---- Available records

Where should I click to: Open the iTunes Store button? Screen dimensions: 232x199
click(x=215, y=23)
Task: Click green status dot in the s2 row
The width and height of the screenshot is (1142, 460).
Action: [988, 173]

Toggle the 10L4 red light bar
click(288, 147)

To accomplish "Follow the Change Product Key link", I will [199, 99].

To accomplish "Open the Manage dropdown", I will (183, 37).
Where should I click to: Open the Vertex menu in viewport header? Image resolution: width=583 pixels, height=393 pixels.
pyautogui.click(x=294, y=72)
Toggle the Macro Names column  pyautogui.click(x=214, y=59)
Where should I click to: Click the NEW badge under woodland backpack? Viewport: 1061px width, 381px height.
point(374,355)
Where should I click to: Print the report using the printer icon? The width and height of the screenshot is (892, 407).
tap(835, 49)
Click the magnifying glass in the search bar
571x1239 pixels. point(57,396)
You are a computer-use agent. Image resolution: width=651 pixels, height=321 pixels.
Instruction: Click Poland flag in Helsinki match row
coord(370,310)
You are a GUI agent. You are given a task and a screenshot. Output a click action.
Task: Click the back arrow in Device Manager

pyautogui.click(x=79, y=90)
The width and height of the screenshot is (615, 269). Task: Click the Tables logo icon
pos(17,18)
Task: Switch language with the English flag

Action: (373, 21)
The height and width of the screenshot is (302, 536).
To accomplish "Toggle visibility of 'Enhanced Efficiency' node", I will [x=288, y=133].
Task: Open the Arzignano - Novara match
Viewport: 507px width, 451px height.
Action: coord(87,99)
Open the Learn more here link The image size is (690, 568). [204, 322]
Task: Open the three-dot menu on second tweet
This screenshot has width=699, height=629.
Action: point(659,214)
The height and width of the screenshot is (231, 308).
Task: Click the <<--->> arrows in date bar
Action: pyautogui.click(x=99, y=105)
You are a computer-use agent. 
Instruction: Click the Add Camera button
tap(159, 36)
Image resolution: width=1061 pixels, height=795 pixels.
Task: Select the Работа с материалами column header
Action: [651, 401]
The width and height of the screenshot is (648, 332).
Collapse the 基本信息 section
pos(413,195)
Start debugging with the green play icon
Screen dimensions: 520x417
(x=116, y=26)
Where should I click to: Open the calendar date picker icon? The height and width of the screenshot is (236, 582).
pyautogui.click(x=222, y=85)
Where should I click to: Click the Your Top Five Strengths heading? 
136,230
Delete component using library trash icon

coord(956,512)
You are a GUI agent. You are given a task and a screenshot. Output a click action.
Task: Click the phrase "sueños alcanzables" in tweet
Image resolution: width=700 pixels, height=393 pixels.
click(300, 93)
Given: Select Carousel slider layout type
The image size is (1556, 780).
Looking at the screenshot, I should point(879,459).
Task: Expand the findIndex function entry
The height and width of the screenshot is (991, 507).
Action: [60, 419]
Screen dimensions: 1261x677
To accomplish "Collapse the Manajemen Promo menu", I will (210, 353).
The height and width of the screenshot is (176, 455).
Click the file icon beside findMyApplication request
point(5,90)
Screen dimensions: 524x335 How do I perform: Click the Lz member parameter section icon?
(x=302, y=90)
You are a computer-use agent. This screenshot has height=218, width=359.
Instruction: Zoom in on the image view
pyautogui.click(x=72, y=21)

--------

Assigned task => Retype the records above without changing a single word.

Expected answer =>
Where should I click to: Open the iTunes Store button? Screen dimensions: 232x199
click(x=215, y=23)
Task: Click green status dot in the s2 row
The width and height of the screenshot is (1142, 460).
Action: [988, 173]

Toggle the 10L4 red light bar
click(288, 147)

To accomplish "Follow the Change Product Key link", I will [199, 99].

To accomplish "Open the Manage dropdown", I will (183, 37).
Where should I click to: Open the Vertex menu in viewport header? Image resolution: width=583 pixels, height=393 pixels.
pyautogui.click(x=294, y=72)
Toggle the Macro Names column  pyautogui.click(x=214, y=59)
Where should I click to: Click the NEW badge under woodland backpack? Viewport: 1061px width, 381px height.
point(374,355)
Where should I click to: Print the report using the printer icon? The width and height of the screenshot is (892, 407).
tap(835, 49)
Click the magnifying glass in the search bar
571x1239 pixels. point(57,396)
You are a computer-use agent. Image resolution: width=651 pixels, height=321 pixels.
Instruction: Click Poland flag in Helsinki match row
coord(370,310)
You are a GUI agent. You are given a task and a screenshot. Output a click action.
Task: Click the back arrow in Device Manager

pyautogui.click(x=79, y=90)
The width and height of the screenshot is (615, 269). Task: Click the Tables logo icon
pos(17,18)
Task: Switch language with the English flag

Action: (373, 21)
The height and width of the screenshot is (302, 536).
To accomplish "Toggle visibility of 'Enhanced Efficiency' node", I will [x=288, y=133].
Task: Open the Arzignano - Novara match
Viewport: 507px width, 451px height.
Action: coord(87,99)
Open the Learn more here link The image size is (690, 568). [204, 322]
Task: Open the three-dot menu on second tweet
This screenshot has width=699, height=629.
Action: point(659,214)
The height and width of the screenshot is (231, 308).
Task: Click the <<--->> arrows in date bar
Action: pyautogui.click(x=99, y=105)
You are a computer-use agent. 
Instruction: Click the Add Camera button
tap(159, 36)
Image resolution: width=1061 pixels, height=795 pixels.
Task: Select the Работа с материалами column header
Action: [651, 401]
The width and height of the screenshot is (648, 332).
Collapse the 基本信息 section
pos(413,195)
Start debugging with the green play icon
Screen dimensions: 520x417
(x=116, y=26)
Where should I click to: Open the calendar date picker icon? The height and width of the screenshot is (236, 582).
pyautogui.click(x=222, y=85)
Where should I click to: Click the Your Top Five Strengths heading? 
136,230
Delete component using library trash icon

coord(956,512)
You are a GUI agent. You are given a task and a screenshot. Output a click action.
Task: Click the phrase "sueños alcanzables" in tweet
Image resolution: width=700 pixels, height=393 pixels.
click(300, 93)
Given: Select Carousel slider layout type
The image size is (1556, 780).
Looking at the screenshot, I should point(879,459).
Task: Expand the findIndex function entry
The height and width of the screenshot is (991, 507).
Action: [60, 419]
Screen dimensions: 1261x677
To accomplish "Collapse the Manajemen Promo menu", I will (210, 353).
The height and width of the screenshot is (176, 455).
Click the file icon beside findMyApplication request
point(5,90)
Screen dimensions: 524x335 How do I perform: Click the Lz member parameter section icon?
(x=302, y=90)
You are a computer-use agent. This screenshot has height=218, width=359.
Instruction: Zoom in on the image view
pyautogui.click(x=72, y=21)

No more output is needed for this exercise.